Many reasons for this carnage exist, and heaven knows many of us have tried in our own ways to do something to stop this senseless and never-ending carnage. But on Wednesday, at a baseball field in sight of our nation's capital, a number of men whom we've elected to help keep us and our country safe from random violence have finally found themselves in the cross hairs of a crazy person with a gun. I don't want to seem mean-spirited or callous, but I have to say it: They, our congresspersons, are personally reaping what they've sown by groveling year after year after year at the feet of the NRA/gun lobby to scoop up their share of the NRA's bucks for their campaigns and precious congressional seats.

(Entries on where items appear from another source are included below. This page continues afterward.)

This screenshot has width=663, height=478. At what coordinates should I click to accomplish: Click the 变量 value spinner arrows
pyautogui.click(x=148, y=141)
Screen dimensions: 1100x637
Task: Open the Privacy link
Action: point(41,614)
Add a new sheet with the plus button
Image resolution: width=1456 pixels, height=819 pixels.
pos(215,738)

Maybe, just maybe, they will remember how frightened and helpless and alone they felt today, faces in the dirt, with bullets flying over their heads; how they thought of their colleagues, their spouses, their own kids; and maybe, just maybe, they thought about how their many votes to weaken or gut gun laws might have had an impact on what just happened to them and on others who were wounded or killed today.
Joe Moriarity, Forest Lake
AIRPLANE INCIDENT
EMTs did just fine; passenger and Star Tribune lacked dignity
In response to "EMT removed dying woman's body down aisle of crowded plane at MSP: Partly clothed woman found in plane bathroom": Although this "most read" article appears to have been edited several times since first appearing on StarTribune.com, surely most visitors to the site have by now seen some version of it. The web headline alone conveys the crude and frankly clickbait-worthy angle that the Star Tribune decided was somehow important to writing about a woman's death.
The original article, and to an extent the version present today, insinuated that something terribly inappropriate happened when EMTs "dragged" a "half-naked" woman off the plane in an attempt to save her life. I would like to counter that the truly inappropriate things to have happened are thus: A passenger witnessed someone in distress and, rather than having compassion, he thought only of himself. Then, lacking the manners to keep his thoughts to himself, he contacted the newspaper to complain publicly about the situation. Finally, the newspaper published a story for the world, and the deceased's family, to have to envision the last moments of her life as being hauled unclothed down an airplane aisle while passengers gawked at her.
Some might argue that the complaining passenger was having compassion for the woman by suggesting she would have wanted to be fully clothed. But, truly, if one felt embarrassed for her to have been exposed in front of the other passengers on the plane, then how is the solution to expose details of her death to every person on the internet? The EMTs were not lacking in decency, but this article was.